Rats.  That's a very good suggestion.  I will do that.  I was assuming it was a 'me too' thing, but maybe he has some other ideas in mind!  Good Idea!

His mom wants to learn to play guitar.  [She had this amazing s-eating ear-to-ear grin a few months ago when I had her strap in and make noises on the Frankenstrat! Heh.]  She has some keyboard background.  I'm not sure how much.  His dad wants me to show him some more stuff.  He has also made a very specific request that I show him how to sight read.  (I gave him my old acoustic when he finished his associate's degree recently.)  I think he wants to be able to read and play along with some church book music.

Basically the whole family wants to play ... and I have enough guitars sitting around where we can all jam at my place!

>>I am against teaching sight reading to beginning students, esp guitar players.
>>But that's me.  I'm a rocker.  I think using your ear/hands/heart should be
>>first, read later (or never).

Interesting. I've never felt strongly either way about it myself, but I have run into several people who feel quite strongly against sight reading.

I think the thing I like best about it is that if it's a song I'm not familiar with, it gives me a fairly decent idea what the arranger wanted it to sound like.  Tab doesn't work so well - you have to have already heard the song because you don't have any note duration information.

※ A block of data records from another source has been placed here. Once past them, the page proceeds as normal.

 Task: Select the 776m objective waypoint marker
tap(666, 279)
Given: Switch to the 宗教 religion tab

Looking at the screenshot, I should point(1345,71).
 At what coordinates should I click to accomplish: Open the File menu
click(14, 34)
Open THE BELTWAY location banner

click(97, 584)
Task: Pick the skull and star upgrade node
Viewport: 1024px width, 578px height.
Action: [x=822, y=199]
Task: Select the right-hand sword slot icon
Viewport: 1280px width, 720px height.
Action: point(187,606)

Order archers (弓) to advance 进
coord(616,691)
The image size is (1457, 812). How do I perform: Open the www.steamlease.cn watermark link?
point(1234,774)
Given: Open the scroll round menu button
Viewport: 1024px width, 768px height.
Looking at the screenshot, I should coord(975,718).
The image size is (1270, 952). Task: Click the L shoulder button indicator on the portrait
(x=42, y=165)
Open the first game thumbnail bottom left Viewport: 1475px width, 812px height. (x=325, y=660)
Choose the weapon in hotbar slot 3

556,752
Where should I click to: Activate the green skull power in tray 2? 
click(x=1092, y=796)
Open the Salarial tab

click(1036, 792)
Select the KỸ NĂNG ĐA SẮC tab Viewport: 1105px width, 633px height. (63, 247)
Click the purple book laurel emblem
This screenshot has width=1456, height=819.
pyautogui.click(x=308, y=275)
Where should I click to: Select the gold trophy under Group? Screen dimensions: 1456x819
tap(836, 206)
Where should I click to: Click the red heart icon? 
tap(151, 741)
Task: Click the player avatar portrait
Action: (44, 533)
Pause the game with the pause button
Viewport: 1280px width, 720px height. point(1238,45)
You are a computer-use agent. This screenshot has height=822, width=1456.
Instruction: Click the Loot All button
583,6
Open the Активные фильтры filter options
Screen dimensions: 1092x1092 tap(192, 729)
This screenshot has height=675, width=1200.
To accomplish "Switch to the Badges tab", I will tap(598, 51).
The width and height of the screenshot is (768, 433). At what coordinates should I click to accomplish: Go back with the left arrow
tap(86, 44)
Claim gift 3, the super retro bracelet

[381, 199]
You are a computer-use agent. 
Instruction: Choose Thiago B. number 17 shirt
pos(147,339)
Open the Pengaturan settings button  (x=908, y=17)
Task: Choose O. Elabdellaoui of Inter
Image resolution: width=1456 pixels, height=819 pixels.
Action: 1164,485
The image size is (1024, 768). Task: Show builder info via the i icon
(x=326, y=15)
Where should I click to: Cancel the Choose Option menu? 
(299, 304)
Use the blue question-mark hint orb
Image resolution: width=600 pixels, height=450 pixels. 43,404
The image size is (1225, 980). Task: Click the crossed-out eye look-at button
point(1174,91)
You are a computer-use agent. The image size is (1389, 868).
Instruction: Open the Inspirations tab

I still get to decide how *I* want to mangle the song, but now I have a starting point to diverge from.

But I absolutely agree that sight reading doesn't need to be a 'day one' kind of thing!

I certainly feel that not having enough ear training has held _me_ back, but I never linked that to sight reading. <shrug />

>>IMO, kids are tough creatures.  My daughter learned to blow trumpet in days... I don't know how...

Heh!  Good for her!!  That's great.  Horns are fun.  I tried to swipe my sister's saxmophone once ... (It was the most excellent thing EVER made for torturing the Schnauzers!) ... but she swiped it back!  ;-(

>>NO ONE would hire me in their band.  But I've taken that and run with it...  again... just ME.

I dunno. I'm sure Joel, Martin, and Nagrom know MUCH better than I do - but I hear that at the garage / weekend warrior level it's much more about chemistry than ability.

>>Other people, REAL MUSICIANS... can play music as directed.

Yeah, but I'm never going to have a job working for Paul Shaffer either.

>>That to me, is the essence of rock and roll.  Child mind + rule breaking.

I can absolutely respect the 'go your own way' sentiment!  In my own twisted way though, I'm thinking that a little knowledge can be a dangerous thing (and dangerous things are always the most fun, right?) so learning how to read and recognize some common structures (I-V-IV-I kinda things) may make it easier for the kid to steal ideas from jazz/country/swing/reggae and mangle it into his own.

Hmmmmm ... I guess maybe it's just a very 'individual' kinda thing isn't it?  What's best for me may not be best for the little goober.  <Dang!  Good thing kids are strong!  Oh well, at the very least he'll have great stories about what a musical putz his Paw-paw was! />

Martin Burns wrote:

> And *every* good musician is a listener first and foremost.

Tru Dat!  Wait.  Whadhesay?  ;-)

> Suzuki

Okay.  You and Erika have both said good things about Suzuki so I will look at it a bit more closely.  But I have to admit that it gave me the willies at first glance.  The initial vibe just really struck me as a bit 'Stepford Wives', ya know?

The encouragement, small steps, and the unforced timetable for learning I can live with and adopt.  Those are good things.  I can represent.

The 'immersion' and 'imitation'?  <insert Randy Jackson voice and headshake> I dunno Dawg. </voice> Frankly I'm not so keen on those.  They may well be the "best" way for the little guy to learn and learn quickly, but that's not me.  I think I'll de-emphasize those.


(Lesson two may be this evening ... I think maybe we'll work on the single most important thing a budding guitarist needs to get down pat ........ Yes, that's right ........ "the pained look"!)